La sage-femme s'éloigne d'un pas vif. Le curé de Massoy, un instant les yeux dans le vague, aperçoit Germaine et Tiphaine. Il se met immédiatement sur ses jambes et s'en va menacer ses ouailles en secouant son index …
Germaine, en plus d'être curieuse comme un chat, ne garde jamais sa langue dans sa poche :
« Alors c'est à qui qu'tu penses, not' curé, pour la Francine ? Tu crois qu'elle va s'en sortir ? Elle est gentille cette fille-là.
— Ah ! Ça ! Vous êtes incorrigibles ! Est-ce que ça vous regarde c't'histoire ? Et puis vous avez passé l'âge d'écouter aux portes hein ! T'as pas honte Titou ?
— Allez rouspète pas mon Père, t'sais bien qu'on n'est pas des mauvaises. Et pis on n'a rien écouté...
— Fais ta finaude ! C'est grand bien que t'sois pas restée sourde, merci mon Dieu, mais je suis pas sûr de partager la joie du talent que ça t'a laissé !
— Hé ! Ben si hein ! Qu'on s'ennuierait sans ça. Pas vrai Gégène ! Quand on est vieux y'a plus que la vie des autres qui intéresse ! ». Et Titou d'enchaîner, l'air de rien « On sait toujours pas où c'est qu'il est le père !
— Non ! Dis ! Là, tu pousses mère Marsouin, je suis pas ton Quotidien ! »

Titou sourit innocemment. Son amie dont la curiosité retombe un peu, s'inquiète vraiment pour la jeune mère :
« Et Louise, t'as pensé à la Louise ?
— Louise ? Ça fait pas loin que son ventre a perdu un piot, ça pourrait être trop vif…
— Faut y d'mander, elle sait mieux que toi. »

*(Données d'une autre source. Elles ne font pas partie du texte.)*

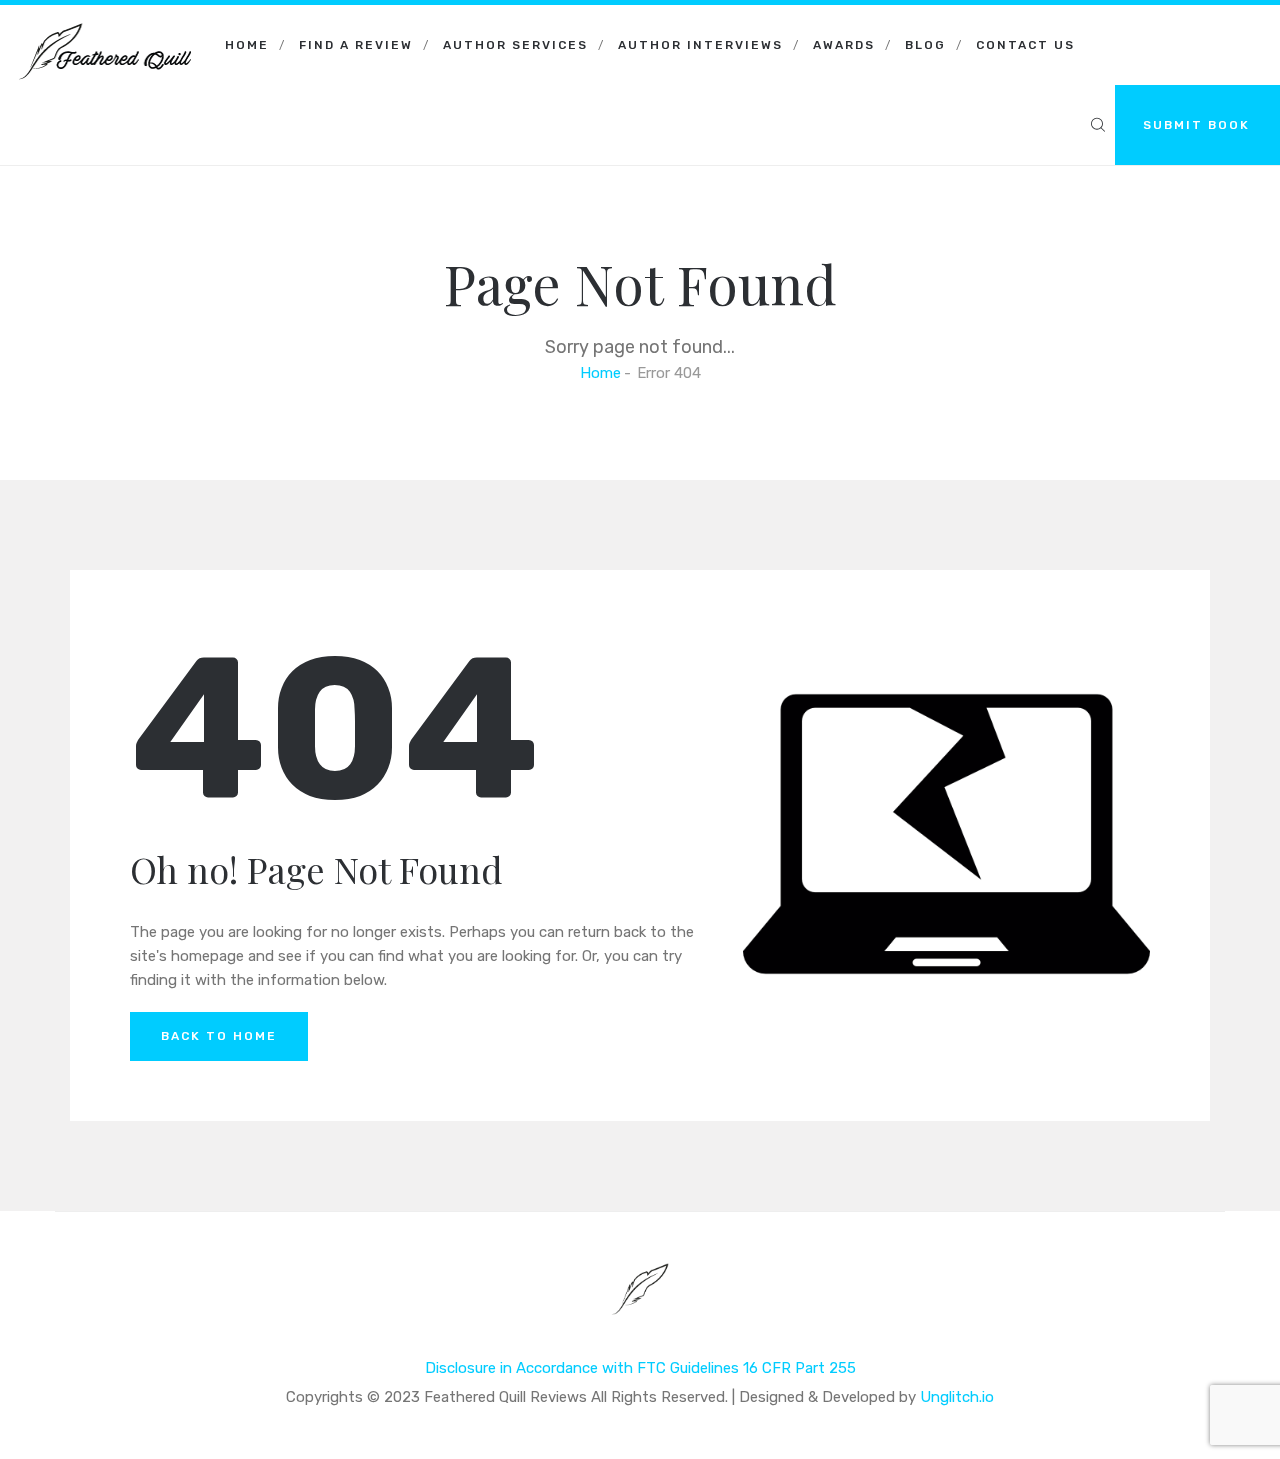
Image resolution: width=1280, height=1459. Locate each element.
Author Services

Le curé salue les grand-mères : le temps presse pour résoudre le problème.
Comme il n'y a plus rien à voir du côté de la bâtisse aux lierres rouges, les commères retournent à petits pas dans la maison qu'elles partagent depuis la mort du mari de Titou. Leurs langues sont plus rapides que leurs vieilles jambes.
Ni l'une ni l'autre n'ont d'enfant, Titou parce que c'est comme ça et Gégène parce que son Pierrot est mort noyé à trois ans. Elle n'en a plus voulu.

*

Germaine Parage a raison : Louise serait une bonne solution. Elle est jeune, elle n'a qu'un garçon de six ans qui va à l'école et son mari travaille en ville toute la semaine, il ne sacrifiera rien à la situation. En sautillant sur les pavés, le curé sourit : la Gégène et la Titou ! Elles font la paire ces deux-là ! Elles en savent plus que lui ! Et sans confessionnal ! Elles sont toujours à l'affût du moindre incident.
C'est un jeu pour elles, un exercice de l'esprit. Dès qu'elles pêchent une information, elles cherchent à en déduire les cascades d'incidences à venir. Elles sont la bonne intelligence du village, sa pensée clandestine ; quoiqu'elles ne prétendent qu'au commérage.
Le curé est peut-être le seul à connaître le secret de Titou et parce que, ce secret-là lui a servi souvent, comme aujourd'hui, il prend bien garde de n'en rien dire.
Monsieur le curé a ses agents pour confesse.